**Brief**
In the records below, find each line holding the word "computer" and copy it.

Stored dataset items:
- Opening Delimiter -
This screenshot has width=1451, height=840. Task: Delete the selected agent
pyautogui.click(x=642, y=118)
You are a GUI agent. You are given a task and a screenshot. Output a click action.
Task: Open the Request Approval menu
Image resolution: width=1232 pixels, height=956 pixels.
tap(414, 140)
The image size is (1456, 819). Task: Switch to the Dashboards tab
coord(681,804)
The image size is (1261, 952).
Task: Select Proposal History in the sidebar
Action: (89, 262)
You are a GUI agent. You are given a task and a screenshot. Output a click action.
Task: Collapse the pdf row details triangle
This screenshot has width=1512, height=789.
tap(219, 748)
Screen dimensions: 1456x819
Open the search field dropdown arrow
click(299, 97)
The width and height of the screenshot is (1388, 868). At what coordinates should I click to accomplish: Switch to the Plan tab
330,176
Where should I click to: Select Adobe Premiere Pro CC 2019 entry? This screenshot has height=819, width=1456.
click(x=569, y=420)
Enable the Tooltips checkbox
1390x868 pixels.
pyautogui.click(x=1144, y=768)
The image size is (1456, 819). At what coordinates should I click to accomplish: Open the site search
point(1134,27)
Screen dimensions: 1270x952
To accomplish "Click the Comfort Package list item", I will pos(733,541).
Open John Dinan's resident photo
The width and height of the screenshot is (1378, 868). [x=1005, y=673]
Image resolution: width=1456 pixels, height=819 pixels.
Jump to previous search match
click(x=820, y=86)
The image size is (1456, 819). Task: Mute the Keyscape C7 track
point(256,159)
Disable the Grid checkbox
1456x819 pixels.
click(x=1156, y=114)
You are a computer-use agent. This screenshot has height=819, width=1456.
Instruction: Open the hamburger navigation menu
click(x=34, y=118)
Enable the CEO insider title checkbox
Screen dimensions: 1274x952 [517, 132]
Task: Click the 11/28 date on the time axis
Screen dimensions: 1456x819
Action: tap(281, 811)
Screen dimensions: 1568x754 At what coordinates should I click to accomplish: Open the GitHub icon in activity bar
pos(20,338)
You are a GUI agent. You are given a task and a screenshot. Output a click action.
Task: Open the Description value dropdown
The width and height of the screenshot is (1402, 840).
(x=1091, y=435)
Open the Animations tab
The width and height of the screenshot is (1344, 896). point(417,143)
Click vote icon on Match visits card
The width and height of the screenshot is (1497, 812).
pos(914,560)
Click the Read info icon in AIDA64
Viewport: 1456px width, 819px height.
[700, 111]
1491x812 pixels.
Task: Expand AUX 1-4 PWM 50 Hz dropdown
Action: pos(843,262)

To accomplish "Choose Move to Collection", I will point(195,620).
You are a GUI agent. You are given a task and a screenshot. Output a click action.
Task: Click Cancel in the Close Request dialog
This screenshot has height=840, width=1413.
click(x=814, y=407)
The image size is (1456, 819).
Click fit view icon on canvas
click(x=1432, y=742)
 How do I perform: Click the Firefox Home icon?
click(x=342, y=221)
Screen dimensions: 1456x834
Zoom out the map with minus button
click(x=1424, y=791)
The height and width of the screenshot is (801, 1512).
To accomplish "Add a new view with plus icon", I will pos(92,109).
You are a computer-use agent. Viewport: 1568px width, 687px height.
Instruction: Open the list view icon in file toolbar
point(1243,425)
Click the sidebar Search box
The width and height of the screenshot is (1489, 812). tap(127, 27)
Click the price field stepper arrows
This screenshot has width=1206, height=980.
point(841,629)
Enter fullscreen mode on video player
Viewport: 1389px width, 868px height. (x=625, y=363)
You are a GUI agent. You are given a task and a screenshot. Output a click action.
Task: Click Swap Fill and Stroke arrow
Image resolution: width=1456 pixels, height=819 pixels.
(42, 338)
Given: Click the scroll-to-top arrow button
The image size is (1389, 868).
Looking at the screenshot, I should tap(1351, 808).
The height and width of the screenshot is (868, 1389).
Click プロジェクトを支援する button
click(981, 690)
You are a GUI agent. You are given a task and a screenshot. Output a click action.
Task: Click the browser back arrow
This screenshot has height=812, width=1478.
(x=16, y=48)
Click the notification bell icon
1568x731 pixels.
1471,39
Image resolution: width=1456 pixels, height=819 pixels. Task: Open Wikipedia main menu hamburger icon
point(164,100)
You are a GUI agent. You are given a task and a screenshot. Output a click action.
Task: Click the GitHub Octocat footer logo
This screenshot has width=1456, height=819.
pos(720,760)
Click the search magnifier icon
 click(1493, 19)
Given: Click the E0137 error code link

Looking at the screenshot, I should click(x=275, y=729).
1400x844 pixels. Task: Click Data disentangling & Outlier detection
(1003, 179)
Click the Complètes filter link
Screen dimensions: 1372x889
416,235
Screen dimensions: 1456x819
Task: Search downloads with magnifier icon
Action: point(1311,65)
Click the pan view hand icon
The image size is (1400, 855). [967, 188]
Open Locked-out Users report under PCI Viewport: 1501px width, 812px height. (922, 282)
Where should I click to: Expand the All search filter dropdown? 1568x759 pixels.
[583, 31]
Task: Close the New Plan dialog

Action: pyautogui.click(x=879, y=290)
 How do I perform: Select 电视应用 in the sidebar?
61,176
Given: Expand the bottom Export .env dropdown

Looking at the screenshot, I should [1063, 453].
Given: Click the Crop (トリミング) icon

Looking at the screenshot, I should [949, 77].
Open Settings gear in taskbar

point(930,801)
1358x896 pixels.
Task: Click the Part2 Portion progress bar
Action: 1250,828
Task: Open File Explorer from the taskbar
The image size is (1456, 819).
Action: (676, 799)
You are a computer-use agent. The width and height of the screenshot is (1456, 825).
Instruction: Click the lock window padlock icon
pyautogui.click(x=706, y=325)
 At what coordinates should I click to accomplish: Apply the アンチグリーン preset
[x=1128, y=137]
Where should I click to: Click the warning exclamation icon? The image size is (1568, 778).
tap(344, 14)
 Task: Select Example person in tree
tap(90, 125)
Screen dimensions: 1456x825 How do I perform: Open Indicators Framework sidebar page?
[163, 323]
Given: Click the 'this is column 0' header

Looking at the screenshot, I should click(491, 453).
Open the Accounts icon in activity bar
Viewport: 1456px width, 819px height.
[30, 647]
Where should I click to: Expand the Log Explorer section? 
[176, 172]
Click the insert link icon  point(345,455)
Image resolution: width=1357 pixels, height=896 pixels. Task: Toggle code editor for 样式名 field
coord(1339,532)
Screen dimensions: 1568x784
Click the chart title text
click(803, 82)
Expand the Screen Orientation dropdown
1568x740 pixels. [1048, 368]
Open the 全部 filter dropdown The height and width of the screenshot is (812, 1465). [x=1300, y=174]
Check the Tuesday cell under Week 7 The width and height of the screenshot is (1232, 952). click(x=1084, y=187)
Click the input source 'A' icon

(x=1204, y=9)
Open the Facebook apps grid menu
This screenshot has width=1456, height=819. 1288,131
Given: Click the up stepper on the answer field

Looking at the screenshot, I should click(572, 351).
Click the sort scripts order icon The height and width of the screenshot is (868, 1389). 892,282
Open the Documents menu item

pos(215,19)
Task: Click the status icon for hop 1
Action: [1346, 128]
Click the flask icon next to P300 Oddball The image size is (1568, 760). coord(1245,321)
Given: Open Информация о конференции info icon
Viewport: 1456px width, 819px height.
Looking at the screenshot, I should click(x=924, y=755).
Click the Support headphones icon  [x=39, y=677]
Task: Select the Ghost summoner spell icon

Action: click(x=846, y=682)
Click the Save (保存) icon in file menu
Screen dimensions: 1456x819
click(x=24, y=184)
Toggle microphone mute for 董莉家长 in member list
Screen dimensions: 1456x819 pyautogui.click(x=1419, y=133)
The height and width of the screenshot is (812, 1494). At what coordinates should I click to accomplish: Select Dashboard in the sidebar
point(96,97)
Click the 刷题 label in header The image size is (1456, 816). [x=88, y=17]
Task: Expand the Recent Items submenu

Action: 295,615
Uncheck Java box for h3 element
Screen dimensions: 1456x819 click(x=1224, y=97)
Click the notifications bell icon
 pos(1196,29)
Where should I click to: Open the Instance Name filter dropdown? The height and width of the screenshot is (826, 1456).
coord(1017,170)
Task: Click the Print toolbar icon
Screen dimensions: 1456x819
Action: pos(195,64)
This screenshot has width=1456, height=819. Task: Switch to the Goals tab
- Closing Delimiter -
**Solved exercise**
You are a computer-use agent. This screenshot has height=819, width=1456.
You are a computer-use agent. Viewport: 1568px width, 687px height.
You are a computer-use agent. The width and height of the screenshot is (1456, 825).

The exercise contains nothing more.